The following is from polaris.ocean.tasks.baroclinic_channel.forward.Forward():

from polaris.ocean.model import OceanModelStep


class Forward(OceanModelStep):
    """
    A step for performing forward ocean component runs as part of baroclinic
    channel tasks.

    Attributes
    ----------
    resolution : float
        The resolution of the task in km

    dt : float
        The model time step in seconds

    btr_dt : float
        The model barotropic time step in seconds

    run_time_steps : int or None
        Number of time steps to run for
    """
    def __init__(self, component, resolution, name='forward', subdir=None,
                 indir=None, ntasks=None, min_tasks=None, openmp_threads=1,
                 nu=None, run_time_steps=None):
        """
        Create a new task

        Parameters
        ----------
        component : polaris.Component
            The component the step belongs to

        resolution : km
            The resolution of the task in km

        name : str
            the name of the task

        subdir : str, optional
            the subdirectory for the step.  If neither this nor ``indir``
             are provided, the directory is the ``name``

        indir : str, optional
            the directory the step is in, to which ``name`` will be appended

        ntasks : int, optional
            the number of tasks the step would ideally use.  If fewer tasks
            are available on the system, the step will run on all available
            tasks as long as this is not below ``min_tasks``

        min_tasks : int, optional
            the number of tasks the step requires.  If the system has fewer
            than this number of tasks, the step will fail

        openmp_threads : int, optional
            the number of OpenMP threads the step will use

        nu : float, optional
            the viscosity (if different from the default for baroclinic channel
            tests)

        run_time_steps : int, optional
            Number of time steps to run for
        """
        self.resolution = resolution
        self.run_time_steps = run_time_steps
        super().__init__(component=component, name=name, subdir=subdir,
                         indir=indir, ntasks=ntasks, min_tasks=min_tasks,
                         openmp_threads=openmp_threads)

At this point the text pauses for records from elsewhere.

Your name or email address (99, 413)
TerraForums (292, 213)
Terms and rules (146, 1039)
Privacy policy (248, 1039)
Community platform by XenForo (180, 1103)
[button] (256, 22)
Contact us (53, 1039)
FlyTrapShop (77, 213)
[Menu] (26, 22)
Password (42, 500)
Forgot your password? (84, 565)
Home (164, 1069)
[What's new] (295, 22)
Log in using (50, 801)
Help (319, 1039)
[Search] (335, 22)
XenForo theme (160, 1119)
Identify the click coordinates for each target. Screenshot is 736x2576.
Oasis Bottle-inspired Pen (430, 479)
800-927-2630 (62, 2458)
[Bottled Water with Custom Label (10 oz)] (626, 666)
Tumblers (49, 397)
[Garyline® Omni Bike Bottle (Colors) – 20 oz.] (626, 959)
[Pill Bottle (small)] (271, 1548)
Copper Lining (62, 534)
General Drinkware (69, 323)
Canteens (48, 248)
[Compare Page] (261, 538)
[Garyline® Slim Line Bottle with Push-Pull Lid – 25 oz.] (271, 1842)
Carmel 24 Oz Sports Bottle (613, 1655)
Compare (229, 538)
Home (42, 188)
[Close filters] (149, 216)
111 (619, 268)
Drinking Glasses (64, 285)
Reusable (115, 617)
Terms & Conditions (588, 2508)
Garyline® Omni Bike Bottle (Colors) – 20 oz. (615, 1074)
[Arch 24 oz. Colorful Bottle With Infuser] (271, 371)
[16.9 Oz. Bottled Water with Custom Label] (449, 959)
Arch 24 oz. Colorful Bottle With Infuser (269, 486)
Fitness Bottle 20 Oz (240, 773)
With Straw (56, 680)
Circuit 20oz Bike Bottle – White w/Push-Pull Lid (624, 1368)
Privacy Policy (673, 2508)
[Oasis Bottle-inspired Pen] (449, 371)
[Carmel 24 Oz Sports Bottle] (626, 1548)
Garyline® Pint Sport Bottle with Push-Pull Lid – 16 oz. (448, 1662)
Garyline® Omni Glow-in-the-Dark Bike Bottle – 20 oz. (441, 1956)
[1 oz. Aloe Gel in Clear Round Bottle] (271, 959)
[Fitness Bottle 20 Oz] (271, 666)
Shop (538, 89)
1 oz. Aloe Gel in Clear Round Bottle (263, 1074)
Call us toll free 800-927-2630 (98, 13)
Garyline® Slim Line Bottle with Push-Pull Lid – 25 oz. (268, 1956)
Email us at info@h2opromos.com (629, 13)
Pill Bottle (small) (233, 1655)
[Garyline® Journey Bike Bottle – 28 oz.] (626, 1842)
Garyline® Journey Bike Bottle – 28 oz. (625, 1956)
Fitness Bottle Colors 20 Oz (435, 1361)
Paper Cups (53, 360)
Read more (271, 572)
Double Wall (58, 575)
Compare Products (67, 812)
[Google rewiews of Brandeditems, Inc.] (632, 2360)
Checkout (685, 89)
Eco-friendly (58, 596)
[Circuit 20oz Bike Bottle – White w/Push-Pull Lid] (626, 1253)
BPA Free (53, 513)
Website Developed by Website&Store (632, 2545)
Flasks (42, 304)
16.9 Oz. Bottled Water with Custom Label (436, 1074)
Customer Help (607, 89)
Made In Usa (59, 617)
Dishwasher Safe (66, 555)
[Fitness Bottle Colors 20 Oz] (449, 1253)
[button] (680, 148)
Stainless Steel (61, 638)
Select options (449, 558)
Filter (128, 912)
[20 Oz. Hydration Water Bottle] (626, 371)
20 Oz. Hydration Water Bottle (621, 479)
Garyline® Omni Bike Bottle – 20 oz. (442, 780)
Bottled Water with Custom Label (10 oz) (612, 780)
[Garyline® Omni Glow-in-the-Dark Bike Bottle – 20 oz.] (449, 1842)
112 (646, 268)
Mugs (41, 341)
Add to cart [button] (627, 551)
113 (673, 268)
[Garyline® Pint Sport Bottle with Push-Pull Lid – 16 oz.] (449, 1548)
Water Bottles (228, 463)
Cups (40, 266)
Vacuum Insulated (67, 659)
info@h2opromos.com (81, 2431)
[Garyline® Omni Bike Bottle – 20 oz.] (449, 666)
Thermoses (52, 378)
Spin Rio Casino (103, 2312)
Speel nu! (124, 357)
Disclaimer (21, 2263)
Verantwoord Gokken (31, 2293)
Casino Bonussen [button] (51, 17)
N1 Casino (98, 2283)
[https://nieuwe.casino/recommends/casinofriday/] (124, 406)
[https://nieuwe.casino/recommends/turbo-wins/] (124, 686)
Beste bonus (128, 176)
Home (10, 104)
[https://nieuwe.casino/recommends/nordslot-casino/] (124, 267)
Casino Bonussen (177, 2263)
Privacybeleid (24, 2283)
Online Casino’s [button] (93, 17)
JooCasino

        # make sure output is double precision
        self.add_yaml_file('polaris.ocean.config', 'output.yaml')

        self.add_input_file(filename='initial_state.nc',
                            target='../../init/initial_state.nc')

        self.add_yaml_file('polaris.ocean.tasks.baroclinic_channel',
                           'forward.yaml')

        if nu is not None:
            # update the viscosity to the requested value *after* loading
            # forward.yaml
            self.add_model_config_options(options=dict(config_mom_del2=nu))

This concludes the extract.